NO WRITER ATTRIBUTED

If the tutorial work in the department of History under the present system is falling short of its mark, it is not because the division is doing too little, but rather because it is attempting too much. The department has taken the dogma, perhaps from President Lowell, that concentration in a particular field has as its object a veneer of knowledge covering the entire expanse of the chosen subject. As is inevitable in such a vaulting and all-inclusive attempt, the concentrator, having only his Sophomore and Junior years in which to study for his divisionals, skims over the surface from the dawn of history to the present day, getting perhaps a panorama of the general movements of world history, but certainly missing a thorough study of any portion of the field.

Actually it is a question of what one expects from tutorial work.

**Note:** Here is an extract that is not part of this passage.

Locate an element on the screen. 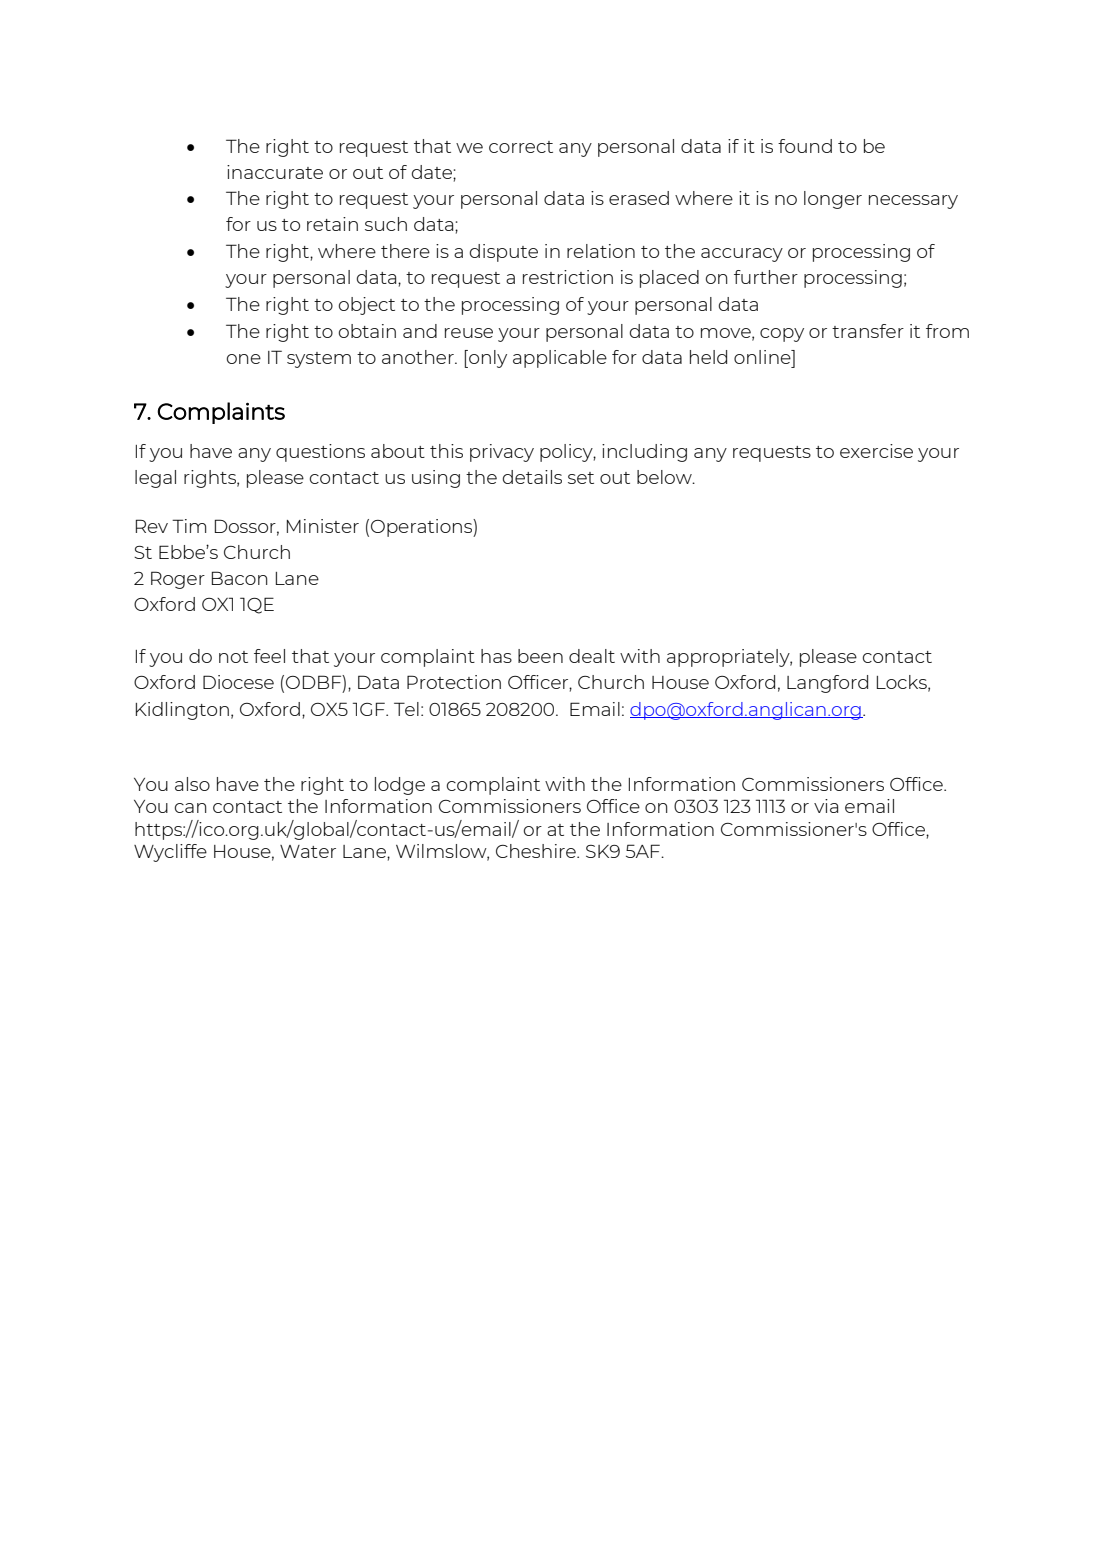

If the student wants no more than the A, B, C's, that Greece gave us our culture, Rome our law, Judea our religion, France our manners, and Britain our government, then the present system fills the bill. Under it the student is responsible for four out of five fields of history: ancient (Greek or Roman), medieval, early modern, and modern. Before his divisionals he will probably have taken four courses in his department, among which will be found History 1, valuable as a survey, but nevertheless distinctly a survey. The other three fall where they may, while it is the task of tutor and student working together to fill in the chinks and lacquer the surface so that finally it will present an illusion of widespread enlightenment.

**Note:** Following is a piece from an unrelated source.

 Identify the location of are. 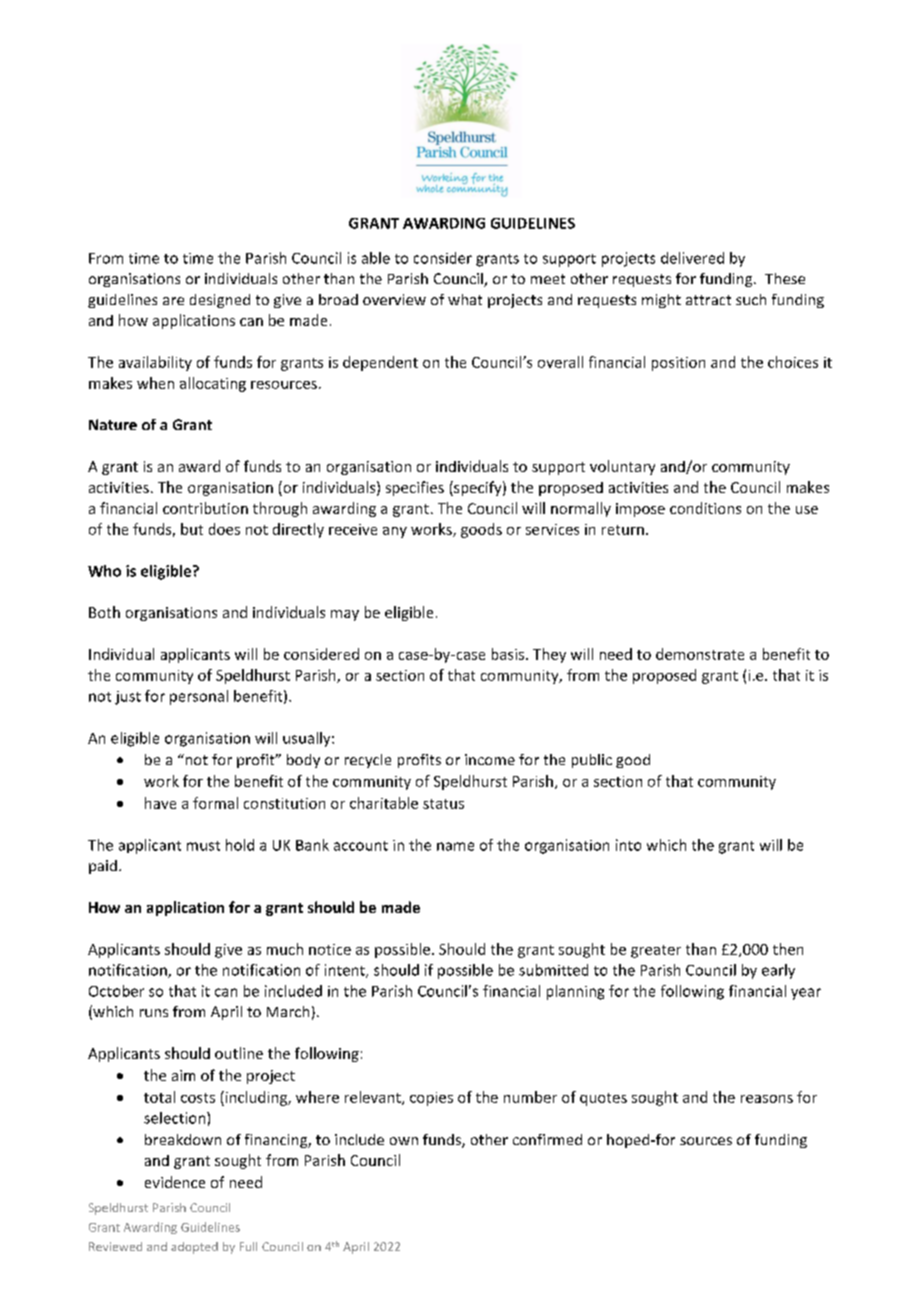
(173, 301).
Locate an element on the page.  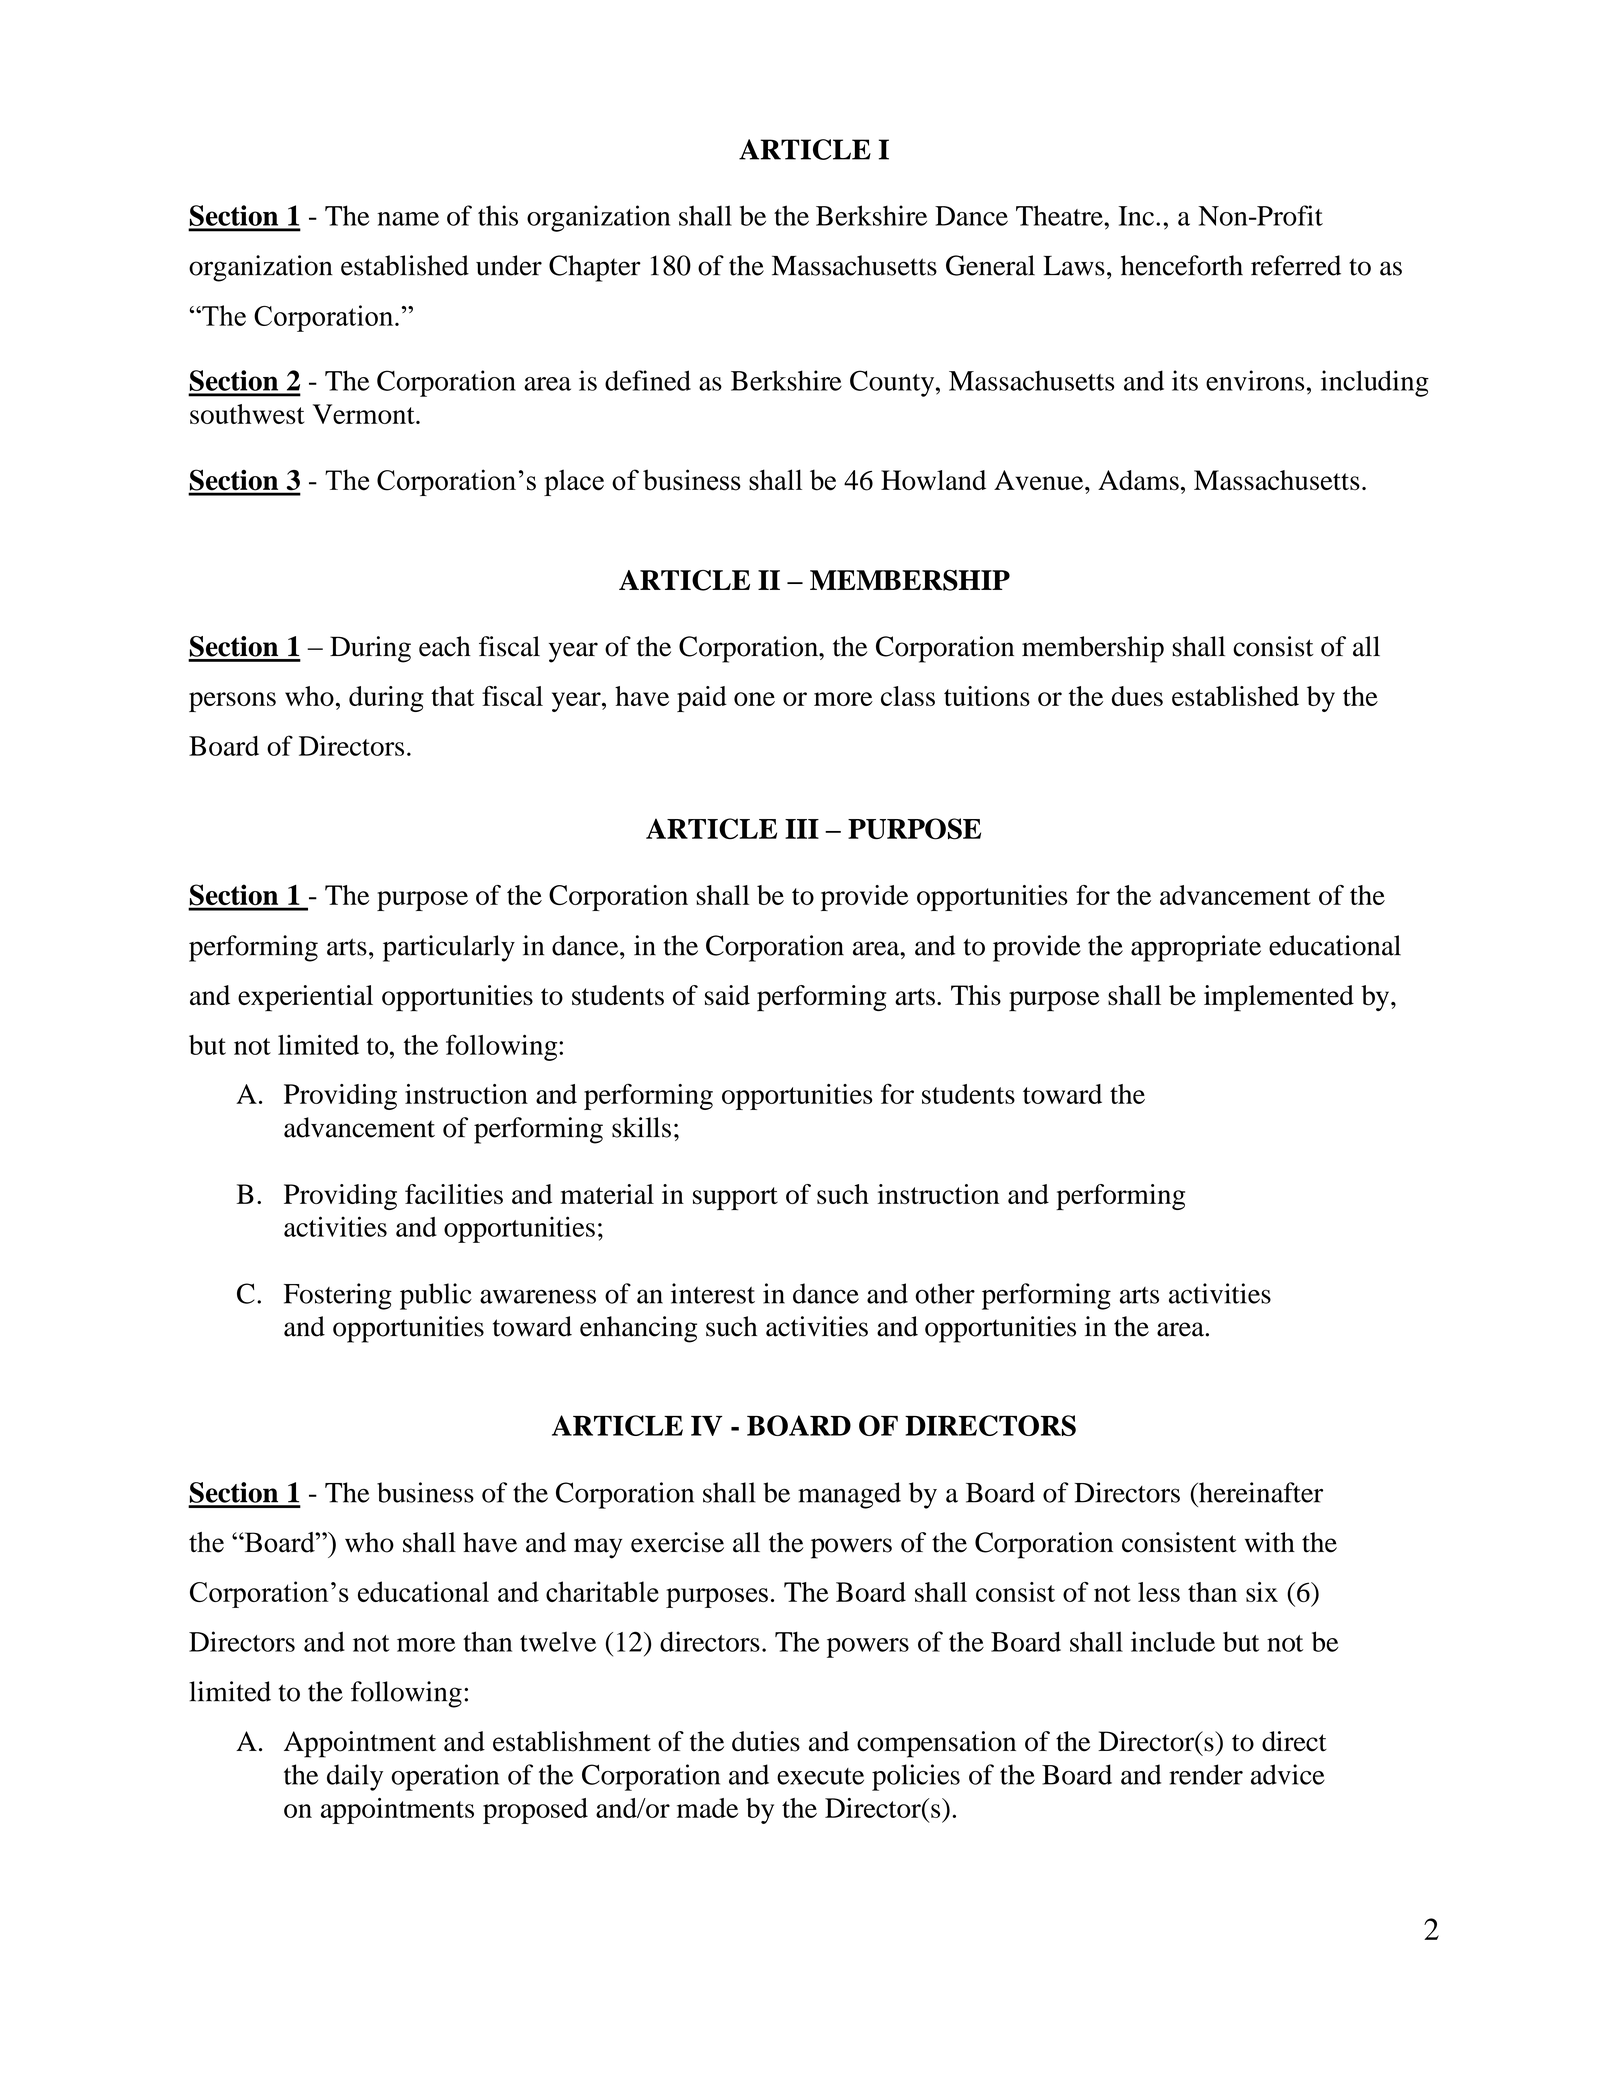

Experience has shown that the surface is too thin; the lacquer chips, probably falls off soon after divisionals. Even with four courses the student cannot cover the world from Pericles to Stalin in two short years and have anything but the most casual acquaintance with the subject. Far better to let the courses continue to be surveys, and the tutorial work a more thorough investigation of territory already covered. Instead of being responsible for four fields, a student might choose two, and under tutorial guidance make a complete and invigorating study of those. In place of the H. G. Wells "Outline of History" aspect of the past and present the student would achieve genuine knowledge from his work in concentration, and scholarship would revert more nearly to its true meaning.